** Esercizi **
1: Cita parola per parola il passo dell'articolo su Dani Rodrik che comincia con "La tesi attorno" e si chiude con "nelle pagine successive.".
2: Nell'articolo sulla globalizzazione, qual è il titolo del saggio di Dani Rodrik?

** Testo proposto **
Globalizzazione, la terza via di Dani Rodrik per una economia ragionevole

di Emiliano Chirchietti
Pubblicato il 2 Aprile 2019 - 06:15| Aggiornato il 25 Agosto 2019 OLTRE 6 MESI FA

Globalizzazione, la terza via di Dani Rodrik per una economia ragionevole

ROMA – Cosa non funziona nell’iperglobalizzazione? A quali correzioni possiamo pensare? Se lo domanda l’economista Dani Rodrik, autore del saggio “Dirla tutta sul mercato globale”, una riflessione oltre le politiche economiche finanziarie globaliste ed i fermenti populisti.

La tesi attorno alla quale ruota il ragionamento di Rodrik è chiara: l’iperglobalizzazione è stato un processo di cambiamento non sostenibile, rivelatosi incapace di trovare un equilibrio tra governance globale e governance nazionale. “Ciò che ci serve è un’economia internazionale pluralista in cui i vari Stati mantengono un sufficiente grado di autonomia per delineare i propri contratti sociali e sviluppare le proprie strategie economiche” scrive Rodrik nel primo capitolo, accennando ad un’idea di economia che svilupperà nelle pagine successive.

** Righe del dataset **
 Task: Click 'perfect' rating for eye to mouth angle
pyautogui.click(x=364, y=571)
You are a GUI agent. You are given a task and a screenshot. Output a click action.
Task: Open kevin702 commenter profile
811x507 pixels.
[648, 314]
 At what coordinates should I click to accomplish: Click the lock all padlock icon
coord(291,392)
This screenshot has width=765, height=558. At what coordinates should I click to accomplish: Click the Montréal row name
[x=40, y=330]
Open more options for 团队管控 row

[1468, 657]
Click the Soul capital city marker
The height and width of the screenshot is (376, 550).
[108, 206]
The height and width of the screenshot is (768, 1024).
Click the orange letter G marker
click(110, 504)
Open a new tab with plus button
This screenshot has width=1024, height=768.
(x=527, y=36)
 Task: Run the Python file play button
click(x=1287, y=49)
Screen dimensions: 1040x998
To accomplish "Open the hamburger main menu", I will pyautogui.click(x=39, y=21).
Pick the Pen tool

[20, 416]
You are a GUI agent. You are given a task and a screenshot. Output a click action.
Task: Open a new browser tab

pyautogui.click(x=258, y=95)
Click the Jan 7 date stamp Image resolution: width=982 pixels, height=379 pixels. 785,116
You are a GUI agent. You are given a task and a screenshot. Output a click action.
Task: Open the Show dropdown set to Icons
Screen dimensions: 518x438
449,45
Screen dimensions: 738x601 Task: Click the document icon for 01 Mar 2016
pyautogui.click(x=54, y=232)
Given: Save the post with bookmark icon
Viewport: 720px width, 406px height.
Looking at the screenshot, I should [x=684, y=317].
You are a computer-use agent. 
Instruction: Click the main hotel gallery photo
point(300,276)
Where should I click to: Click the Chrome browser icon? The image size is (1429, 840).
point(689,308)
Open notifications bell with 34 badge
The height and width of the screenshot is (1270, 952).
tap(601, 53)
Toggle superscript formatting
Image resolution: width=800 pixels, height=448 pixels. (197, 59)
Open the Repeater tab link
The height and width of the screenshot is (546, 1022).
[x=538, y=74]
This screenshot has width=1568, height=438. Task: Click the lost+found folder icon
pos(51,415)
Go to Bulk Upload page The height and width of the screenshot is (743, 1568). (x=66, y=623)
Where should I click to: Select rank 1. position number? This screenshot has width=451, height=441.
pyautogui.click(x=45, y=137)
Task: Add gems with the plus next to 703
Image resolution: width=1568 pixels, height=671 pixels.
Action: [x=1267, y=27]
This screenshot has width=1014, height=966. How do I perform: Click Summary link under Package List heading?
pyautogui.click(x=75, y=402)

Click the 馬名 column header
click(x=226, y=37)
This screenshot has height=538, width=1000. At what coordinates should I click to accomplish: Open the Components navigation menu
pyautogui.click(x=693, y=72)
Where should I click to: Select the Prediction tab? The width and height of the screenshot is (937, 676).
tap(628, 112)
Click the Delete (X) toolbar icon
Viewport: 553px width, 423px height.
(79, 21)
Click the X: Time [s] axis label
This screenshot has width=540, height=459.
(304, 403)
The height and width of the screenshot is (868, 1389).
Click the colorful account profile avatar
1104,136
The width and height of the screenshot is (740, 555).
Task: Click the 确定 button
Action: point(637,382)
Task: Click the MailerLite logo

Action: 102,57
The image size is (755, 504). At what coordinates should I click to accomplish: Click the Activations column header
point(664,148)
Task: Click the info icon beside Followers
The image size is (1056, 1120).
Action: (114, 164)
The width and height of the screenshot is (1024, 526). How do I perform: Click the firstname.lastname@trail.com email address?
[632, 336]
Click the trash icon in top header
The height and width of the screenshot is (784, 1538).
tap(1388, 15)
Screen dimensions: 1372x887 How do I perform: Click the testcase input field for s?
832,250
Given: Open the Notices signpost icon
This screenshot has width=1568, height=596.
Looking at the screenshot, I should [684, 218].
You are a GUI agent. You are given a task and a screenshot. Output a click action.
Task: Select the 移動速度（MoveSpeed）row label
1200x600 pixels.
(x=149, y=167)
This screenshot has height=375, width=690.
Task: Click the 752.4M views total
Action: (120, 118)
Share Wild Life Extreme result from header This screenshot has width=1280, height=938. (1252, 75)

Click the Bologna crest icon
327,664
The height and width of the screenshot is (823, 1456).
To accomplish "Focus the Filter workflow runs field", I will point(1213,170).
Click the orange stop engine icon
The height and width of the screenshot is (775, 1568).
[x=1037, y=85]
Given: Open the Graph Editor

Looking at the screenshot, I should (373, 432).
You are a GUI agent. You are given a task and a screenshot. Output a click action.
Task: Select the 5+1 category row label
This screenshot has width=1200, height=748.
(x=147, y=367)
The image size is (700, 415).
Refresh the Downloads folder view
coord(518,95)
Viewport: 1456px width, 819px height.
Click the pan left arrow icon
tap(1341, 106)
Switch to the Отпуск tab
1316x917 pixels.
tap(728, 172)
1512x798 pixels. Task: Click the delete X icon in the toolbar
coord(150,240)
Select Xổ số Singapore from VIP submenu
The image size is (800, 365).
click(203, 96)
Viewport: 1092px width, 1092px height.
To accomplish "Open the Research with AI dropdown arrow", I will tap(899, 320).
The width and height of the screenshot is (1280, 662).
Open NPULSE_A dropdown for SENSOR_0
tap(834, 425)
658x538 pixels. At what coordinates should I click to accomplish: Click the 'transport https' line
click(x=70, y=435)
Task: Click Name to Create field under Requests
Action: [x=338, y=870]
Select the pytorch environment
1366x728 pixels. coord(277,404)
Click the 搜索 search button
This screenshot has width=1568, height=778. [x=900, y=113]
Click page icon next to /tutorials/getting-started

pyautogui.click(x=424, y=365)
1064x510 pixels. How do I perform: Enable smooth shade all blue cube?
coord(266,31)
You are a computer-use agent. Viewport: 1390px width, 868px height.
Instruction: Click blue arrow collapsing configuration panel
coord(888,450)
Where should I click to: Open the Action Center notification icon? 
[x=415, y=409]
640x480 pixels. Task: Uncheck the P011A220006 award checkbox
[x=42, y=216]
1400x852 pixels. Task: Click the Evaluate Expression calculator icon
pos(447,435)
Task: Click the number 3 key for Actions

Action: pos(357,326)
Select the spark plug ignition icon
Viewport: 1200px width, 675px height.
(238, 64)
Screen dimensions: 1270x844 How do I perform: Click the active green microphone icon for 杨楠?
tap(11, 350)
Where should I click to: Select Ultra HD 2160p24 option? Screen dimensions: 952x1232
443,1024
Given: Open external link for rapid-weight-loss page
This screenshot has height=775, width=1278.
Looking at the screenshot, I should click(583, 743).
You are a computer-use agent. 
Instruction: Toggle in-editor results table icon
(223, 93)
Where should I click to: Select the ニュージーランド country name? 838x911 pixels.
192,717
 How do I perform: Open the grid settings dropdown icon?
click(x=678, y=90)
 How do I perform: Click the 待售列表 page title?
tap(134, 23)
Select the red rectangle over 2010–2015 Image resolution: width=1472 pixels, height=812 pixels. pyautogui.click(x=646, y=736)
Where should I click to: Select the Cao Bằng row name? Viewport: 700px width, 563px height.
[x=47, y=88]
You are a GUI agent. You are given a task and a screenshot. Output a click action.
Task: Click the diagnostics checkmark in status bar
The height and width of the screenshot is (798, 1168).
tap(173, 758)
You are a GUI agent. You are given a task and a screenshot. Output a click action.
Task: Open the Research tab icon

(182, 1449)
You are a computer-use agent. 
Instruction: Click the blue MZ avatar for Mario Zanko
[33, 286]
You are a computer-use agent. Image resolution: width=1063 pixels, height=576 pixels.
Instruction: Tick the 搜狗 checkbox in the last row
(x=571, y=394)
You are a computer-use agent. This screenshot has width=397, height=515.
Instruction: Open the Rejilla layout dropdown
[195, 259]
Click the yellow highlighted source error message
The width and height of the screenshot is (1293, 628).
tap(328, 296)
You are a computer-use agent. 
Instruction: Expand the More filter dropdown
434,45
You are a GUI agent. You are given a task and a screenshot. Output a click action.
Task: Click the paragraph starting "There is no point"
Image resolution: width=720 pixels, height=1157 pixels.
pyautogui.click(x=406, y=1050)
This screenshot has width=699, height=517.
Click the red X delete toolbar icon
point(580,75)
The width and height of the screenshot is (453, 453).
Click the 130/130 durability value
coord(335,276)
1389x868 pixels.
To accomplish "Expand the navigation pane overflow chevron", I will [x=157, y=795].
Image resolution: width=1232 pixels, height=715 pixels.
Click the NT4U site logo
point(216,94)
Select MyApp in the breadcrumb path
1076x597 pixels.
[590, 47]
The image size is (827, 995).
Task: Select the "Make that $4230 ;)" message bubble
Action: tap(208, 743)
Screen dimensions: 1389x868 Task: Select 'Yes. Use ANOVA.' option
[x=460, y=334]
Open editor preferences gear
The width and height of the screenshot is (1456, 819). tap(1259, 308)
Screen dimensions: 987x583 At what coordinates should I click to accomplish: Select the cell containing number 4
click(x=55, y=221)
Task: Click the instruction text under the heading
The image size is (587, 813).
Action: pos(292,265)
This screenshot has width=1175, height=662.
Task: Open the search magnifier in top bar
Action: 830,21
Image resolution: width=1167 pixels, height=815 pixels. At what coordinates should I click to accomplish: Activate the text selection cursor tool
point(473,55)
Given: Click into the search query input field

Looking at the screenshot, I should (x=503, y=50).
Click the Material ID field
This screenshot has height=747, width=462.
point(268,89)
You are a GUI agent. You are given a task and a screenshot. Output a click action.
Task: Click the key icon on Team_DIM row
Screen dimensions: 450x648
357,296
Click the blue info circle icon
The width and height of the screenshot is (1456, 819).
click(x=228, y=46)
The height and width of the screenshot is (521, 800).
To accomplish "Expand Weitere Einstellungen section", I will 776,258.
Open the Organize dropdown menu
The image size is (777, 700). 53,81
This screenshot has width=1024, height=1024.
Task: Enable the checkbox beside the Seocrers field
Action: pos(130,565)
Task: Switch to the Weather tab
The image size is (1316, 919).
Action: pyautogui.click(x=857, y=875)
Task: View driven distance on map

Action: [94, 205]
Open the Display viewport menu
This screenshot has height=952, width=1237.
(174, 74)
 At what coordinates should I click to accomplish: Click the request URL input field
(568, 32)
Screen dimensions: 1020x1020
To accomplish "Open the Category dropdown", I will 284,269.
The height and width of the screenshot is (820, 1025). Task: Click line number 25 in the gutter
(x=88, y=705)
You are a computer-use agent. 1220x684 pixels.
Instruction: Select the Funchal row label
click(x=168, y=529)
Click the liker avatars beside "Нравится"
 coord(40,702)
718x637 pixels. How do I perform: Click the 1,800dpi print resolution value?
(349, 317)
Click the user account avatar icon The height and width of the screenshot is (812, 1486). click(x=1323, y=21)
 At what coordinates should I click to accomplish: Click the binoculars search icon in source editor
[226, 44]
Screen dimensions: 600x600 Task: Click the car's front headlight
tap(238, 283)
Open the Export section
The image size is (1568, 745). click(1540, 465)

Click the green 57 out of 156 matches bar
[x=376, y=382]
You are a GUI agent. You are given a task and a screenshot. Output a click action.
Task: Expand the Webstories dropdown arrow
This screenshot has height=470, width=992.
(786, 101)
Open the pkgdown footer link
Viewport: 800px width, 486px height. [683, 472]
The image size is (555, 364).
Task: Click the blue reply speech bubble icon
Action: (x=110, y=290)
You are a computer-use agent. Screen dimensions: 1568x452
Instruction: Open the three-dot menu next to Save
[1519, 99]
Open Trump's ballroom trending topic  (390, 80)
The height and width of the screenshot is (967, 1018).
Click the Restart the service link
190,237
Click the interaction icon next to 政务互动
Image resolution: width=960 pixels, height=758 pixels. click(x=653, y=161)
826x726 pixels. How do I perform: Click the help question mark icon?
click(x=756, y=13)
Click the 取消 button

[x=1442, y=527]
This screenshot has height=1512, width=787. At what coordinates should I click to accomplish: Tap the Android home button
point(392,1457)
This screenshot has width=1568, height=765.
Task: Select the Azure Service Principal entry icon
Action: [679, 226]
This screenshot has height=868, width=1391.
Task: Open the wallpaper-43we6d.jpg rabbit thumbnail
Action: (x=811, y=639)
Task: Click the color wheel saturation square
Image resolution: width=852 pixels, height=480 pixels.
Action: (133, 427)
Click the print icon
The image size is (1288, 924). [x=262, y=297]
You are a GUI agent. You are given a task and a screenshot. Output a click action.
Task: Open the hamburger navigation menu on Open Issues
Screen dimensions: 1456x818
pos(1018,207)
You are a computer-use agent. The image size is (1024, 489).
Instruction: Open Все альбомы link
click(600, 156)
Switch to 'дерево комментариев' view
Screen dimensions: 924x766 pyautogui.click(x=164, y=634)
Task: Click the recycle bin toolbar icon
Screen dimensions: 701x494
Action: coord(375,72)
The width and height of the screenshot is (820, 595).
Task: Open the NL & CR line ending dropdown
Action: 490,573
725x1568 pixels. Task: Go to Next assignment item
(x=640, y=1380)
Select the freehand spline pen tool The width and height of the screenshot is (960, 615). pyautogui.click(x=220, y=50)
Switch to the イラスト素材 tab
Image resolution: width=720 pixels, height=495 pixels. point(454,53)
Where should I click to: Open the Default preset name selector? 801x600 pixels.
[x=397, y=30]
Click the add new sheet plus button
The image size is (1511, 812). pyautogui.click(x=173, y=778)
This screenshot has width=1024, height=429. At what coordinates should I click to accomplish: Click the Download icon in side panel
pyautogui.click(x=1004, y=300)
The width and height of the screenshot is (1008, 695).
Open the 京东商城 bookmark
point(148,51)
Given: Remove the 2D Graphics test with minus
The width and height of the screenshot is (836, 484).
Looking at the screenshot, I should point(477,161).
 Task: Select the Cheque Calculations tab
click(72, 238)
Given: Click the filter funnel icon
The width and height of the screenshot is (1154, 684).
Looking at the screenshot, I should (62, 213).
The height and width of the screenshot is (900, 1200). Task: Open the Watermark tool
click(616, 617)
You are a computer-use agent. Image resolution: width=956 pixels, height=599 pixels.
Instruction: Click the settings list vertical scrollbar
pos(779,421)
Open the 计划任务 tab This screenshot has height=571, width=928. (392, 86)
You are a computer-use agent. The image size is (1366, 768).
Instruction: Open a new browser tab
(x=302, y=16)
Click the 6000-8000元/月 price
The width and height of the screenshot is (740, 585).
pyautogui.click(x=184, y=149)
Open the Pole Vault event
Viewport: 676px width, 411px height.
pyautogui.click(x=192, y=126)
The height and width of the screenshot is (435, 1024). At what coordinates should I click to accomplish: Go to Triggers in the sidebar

** Soluzioni **
1:
La tesi attorno alla quale ruota il ragionamento di Rodrik è chiara: l’iperglobalizzazione è stato un processo di cambiamento non sostenibile, rivelatosi incapace di trovare un equilibrio tra governance globale e governance nazionale. “Ciò che ci serve è un’economia internazionale pluralista in cui i vari Stati mantengono un sufficiente grado di autonomia per delineare i propri contratti sociali e sviluppare le proprie strategie economiche” scrive Rodrik nel primo capitolo, accennando ad un’idea di economia che svilupperà nelle pagine successive.

2: "Dirla tutta sul mercato globale".